Action item => Without skipping a line, reproduce the entries exactly.

(Saved data entries)
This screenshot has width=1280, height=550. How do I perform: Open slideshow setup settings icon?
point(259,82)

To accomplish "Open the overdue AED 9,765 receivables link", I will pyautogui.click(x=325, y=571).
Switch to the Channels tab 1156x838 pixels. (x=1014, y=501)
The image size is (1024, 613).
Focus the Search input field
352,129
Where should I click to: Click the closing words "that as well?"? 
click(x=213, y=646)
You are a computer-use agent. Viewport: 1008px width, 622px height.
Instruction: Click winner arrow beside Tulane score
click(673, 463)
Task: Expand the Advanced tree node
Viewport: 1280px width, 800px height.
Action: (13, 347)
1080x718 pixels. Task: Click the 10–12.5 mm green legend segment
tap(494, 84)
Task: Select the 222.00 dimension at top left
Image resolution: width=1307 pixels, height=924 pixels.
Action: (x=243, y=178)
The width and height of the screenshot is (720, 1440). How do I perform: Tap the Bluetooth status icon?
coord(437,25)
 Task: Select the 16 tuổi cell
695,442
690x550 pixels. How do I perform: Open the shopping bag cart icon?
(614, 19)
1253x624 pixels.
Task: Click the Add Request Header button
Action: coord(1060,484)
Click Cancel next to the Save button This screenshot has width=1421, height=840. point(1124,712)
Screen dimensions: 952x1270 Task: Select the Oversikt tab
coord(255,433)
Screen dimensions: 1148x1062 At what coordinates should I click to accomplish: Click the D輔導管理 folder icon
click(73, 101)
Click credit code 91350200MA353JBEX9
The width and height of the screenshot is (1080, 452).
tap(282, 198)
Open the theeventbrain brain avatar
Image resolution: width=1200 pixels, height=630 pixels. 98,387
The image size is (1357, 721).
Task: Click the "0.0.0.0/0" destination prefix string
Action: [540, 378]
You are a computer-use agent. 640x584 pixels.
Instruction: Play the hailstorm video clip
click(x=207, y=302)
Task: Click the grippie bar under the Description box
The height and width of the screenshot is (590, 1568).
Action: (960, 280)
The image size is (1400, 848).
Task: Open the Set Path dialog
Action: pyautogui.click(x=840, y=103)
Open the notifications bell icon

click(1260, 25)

Written answer =>
This screenshot has width=1280, height=550. How do I perform: Open slideshow setup settings icon?
point(259,82)

To accomplish "Open the overdue AED 9,765 receivables link", I will pyautogui.click(x=325, y=571).
Switch to the Channels tab 1156x838 pixels. (x=1014, y=501)
The image size is (1024, 613).
Focus the Search input field
352,129
Where should I click to: Click the closing words "that as well?"? 
click(x=213, y=646)
You are a computer-use agent. Viewport: 1008px width, 622px height.
Instruction: Click winner arrow beside Tulane score
click(673, 463)
Task: Expand the Advanced tree node
Viewport: 1280px width, 800px height.
Action: (13, 347)
1080x718 pixels. Task: Click the 10–12.5 mm green legend segment
tap(494, 84)
Task: Select the 222.00 dimension at top left
Image resolution: width=1307 pixels, height=924 pixels.
Action: (x=243, y=178)
The width and height of the screenshot is (720, 1440). How do I perform: Tap the Bluetooth status icon?
coord(437,25)
 Task: Select the 16 tuổi cell
695,442
690x550 pixels. How do I perform: Open the shopping bag cart icon?
(614, 19)
1253x624 pixels.
Task: Click the Add Request Header button
Action: coord(1060,484)
Click Cancel next to the Save button This screenshot has width=1421, height=840. point(1124,712)
Screen dimensions: 952x1270 Task: Select the Oversikt tab
coord(255,433)
Screen dimensions: 1148x1062 At what coordinates should I click to accomplish: Click the D輔導管理 folder icon
click(73, 101)
Click credit code 91350200MA353JBEX9
The width and height of the screenshot is (1080, 452).
tap(282, 198)
Open the theeventbrain brain avatar
Image resolution: width=1200 pixels, height=630 pixels. 98,387
The image size is (1357, 721).
Task: Click the "0.0.0.0/0" destination prefix string
Action: [540, 378]
You are a computer-use agent. 640x584 pixels.
Instruction: Play the hailstorm video clip
click(x=207, y=302)
Task: Click the grippie bar under the Description box
The height and width of the screenshot is (590, 1568).
Action: (960, 280)
The image size is (1400, 848).
Task: Open the Set Path dialog
Action: pyautogui.click(x=840, y=103)
Open the notifications bell icon

click(1260, 25)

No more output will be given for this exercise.